TRAVIS AIR FORCE BASE, Calif. – So many things that go on around Travis AFB are unpredictable: wildfires, hazardous air quality or responding to a pandemic.

One thing that is not unpredictable, though, is Travis AFB’s communication with the local community when such catastrophes enter the gate or neighboring regions.

Amid the COVID-19 pandemic and California wildfires, the community engagement team at Travis AFB has hosted virtual meetings between community partners and base leadership to keep each other connected – relationships which rely on each other’s support.

“The 60th Civil Engineer Squadron sent out firefighters to assist neighboring fire departments at the onset of the LNU wildfire,” said Louis Briscese, 60th Air Mobility Wing Public Affairs community engagement chief. “Thanks to the coordination between the 60th CES and local firefighters, they were able to combine efforts to better manage the fire.”

Briscese said this is just one recent example of how Travis AFB is there for the community.

“This year has been a pretty intense time for everyone,” said Sandy Person, who has been a U.S. Air Force civic leader since 2018. “Who could have imagined we’d all be so impacted in so many ways by COVID-19?”

Air Force civic leaders partner with Travis AFB, who in turn connect with local government officials who then, also connect with community partners to keep an ecosystem of communication flowing.

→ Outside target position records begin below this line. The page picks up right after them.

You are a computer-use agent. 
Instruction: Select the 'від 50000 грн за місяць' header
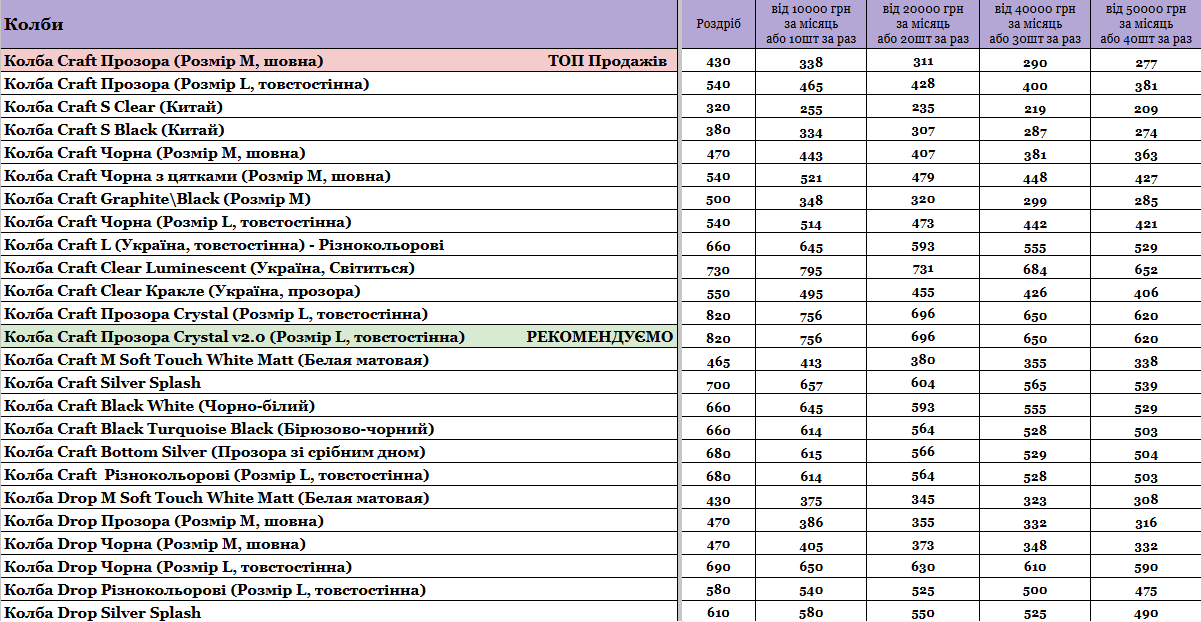click(1145, 24)
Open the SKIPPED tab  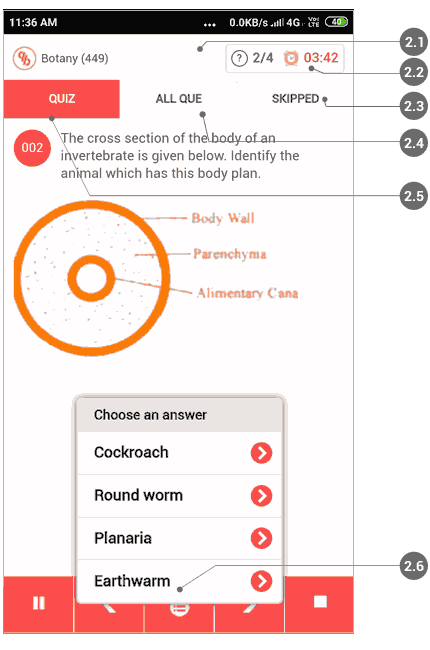pos(295,99)
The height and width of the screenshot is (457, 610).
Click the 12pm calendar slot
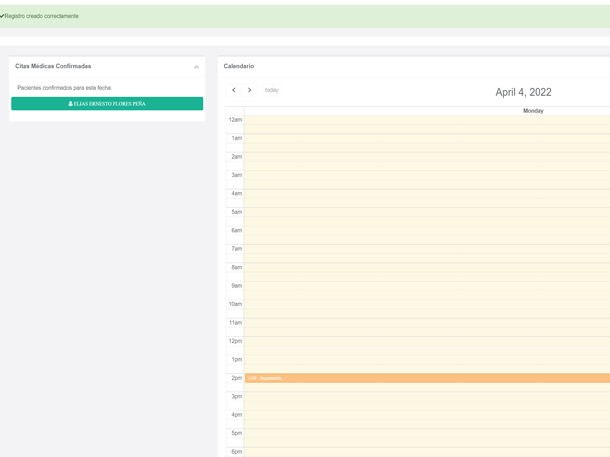[x=427, y=341]
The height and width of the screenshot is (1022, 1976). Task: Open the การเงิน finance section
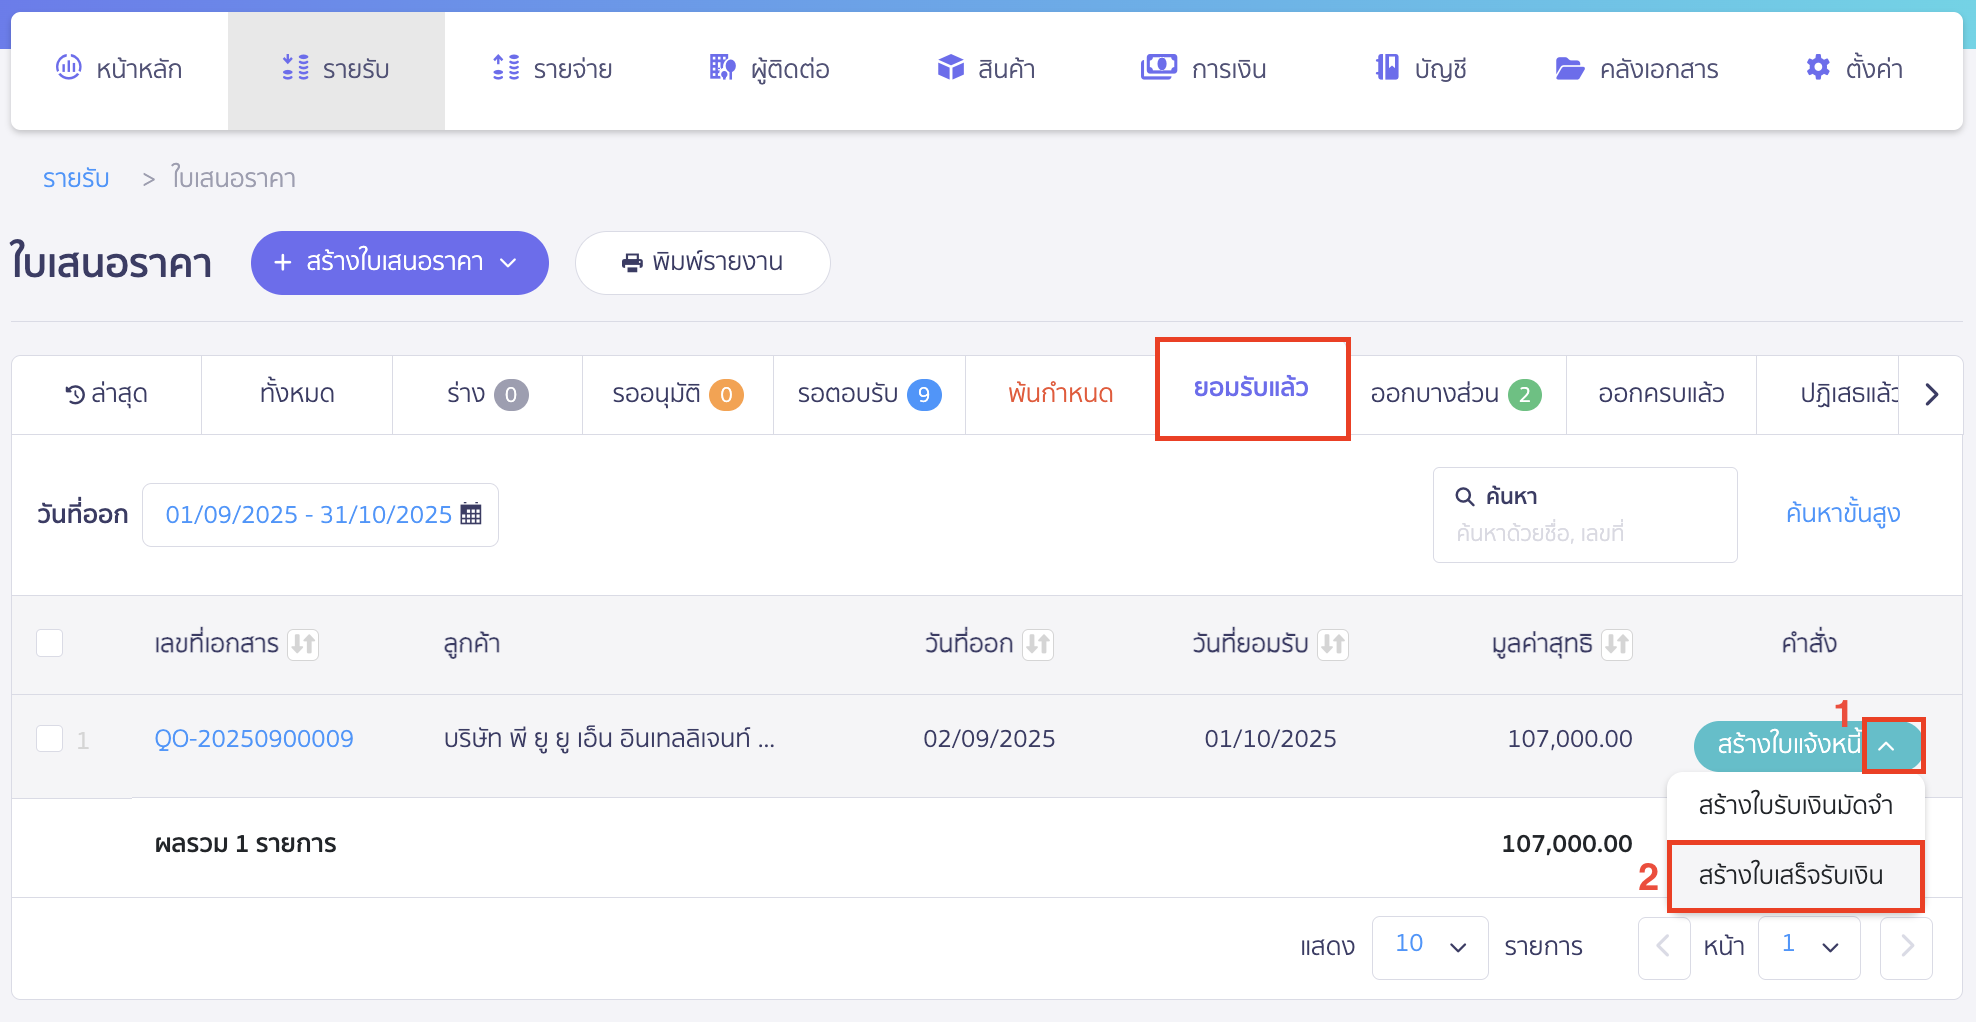[1204, 68]
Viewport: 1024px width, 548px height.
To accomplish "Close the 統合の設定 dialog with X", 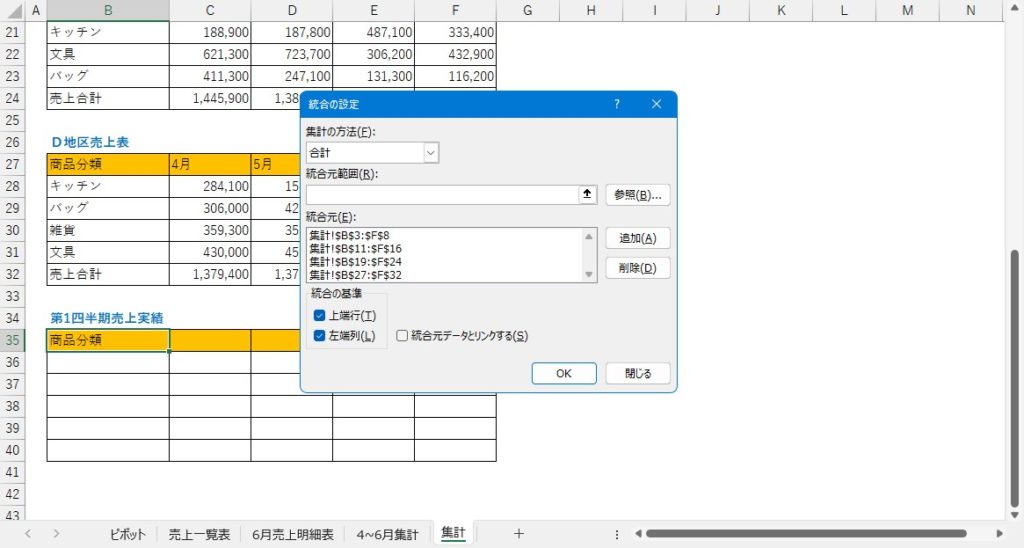I will (657, 104).
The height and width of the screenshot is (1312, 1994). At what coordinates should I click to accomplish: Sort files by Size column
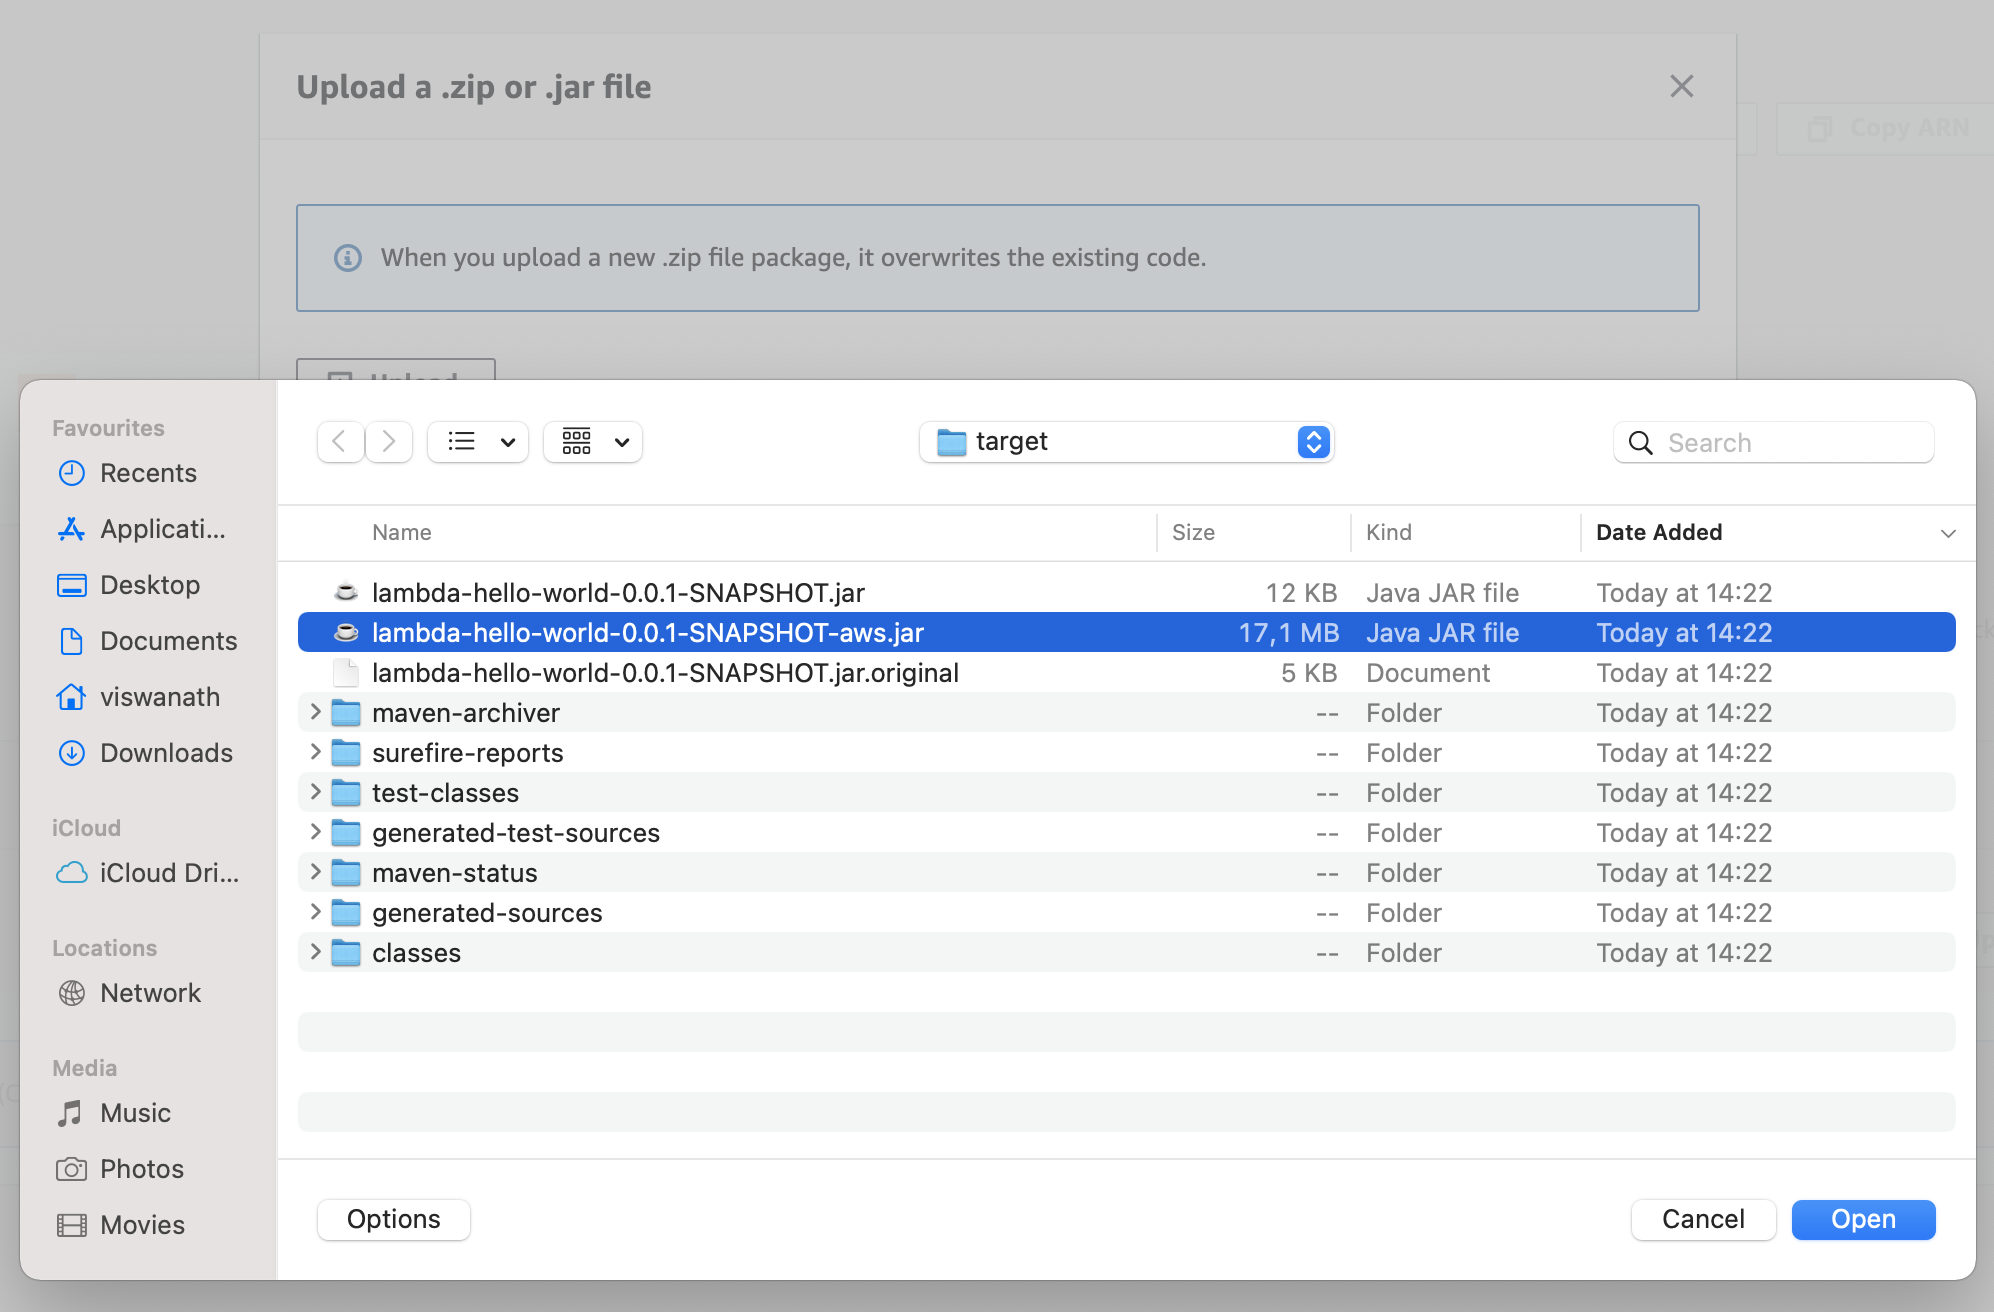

Each invests in resources and programs that help us come up with solutions, might problems arise like the LNU complex fires, Person explained.

With more than 30 years of involvement with military installations Person understands the importance of these key relationships.

To grow such relationships, the community engagement team hosted an off-base honorary commanders tour Oct. 9, 2020, at the Wiseman Company’s One Harbor Center, just south of Travis AFB–their first since COVID restrictions were put in place.

“This event was different than most,” Briscese said. “Generally, our honorary commanders get to experience what our Airmen do every day. That wasn’t possible because of COVID-19. Fortunately, the tour was still able to happen due to us following COVID-19 guidelines.”

In the past, honorary commanders have visited various base units and had hands on demonstrations. Briscese, the 28-year Air Force veteran, said the event allowed honorary commanders the ability to understand Travis AFB’s mission.

Following COVID-19 guidelines allowed honorary commanders like Zen Hunter-Ishikawa the ability to perform their duties as a community ambassador, something that struck a personal chord for him.

“In many ways, civilians ‘outside the gate’ speak a different cultural language than service members ‘inside the gate,’” said Hunter-Ishikawa.

Hunter-Ishikawa relishes in the involvement he gets to have with base and civilian communities, a position Briscese lauds in importance.

“I have and can make a positive difference in others’ lives and livelihoods,” Hunter-Ishikawa said.

Bridging the gap between civilian and service members enhances relationships and tightens the base and community partnership, said Briscese.

We’re all at this weird crossroads when it comes to trying figure out ‘what’s next.’ There isn’t a clear road because COVID-19 brings on such an unprecedented and unpredictable future.

When posed with the question at the honorary commander’s event, “What’s next?” Briscese seemed to crack a smile as he told everyone, “I don’t know, but we’ll be better together.”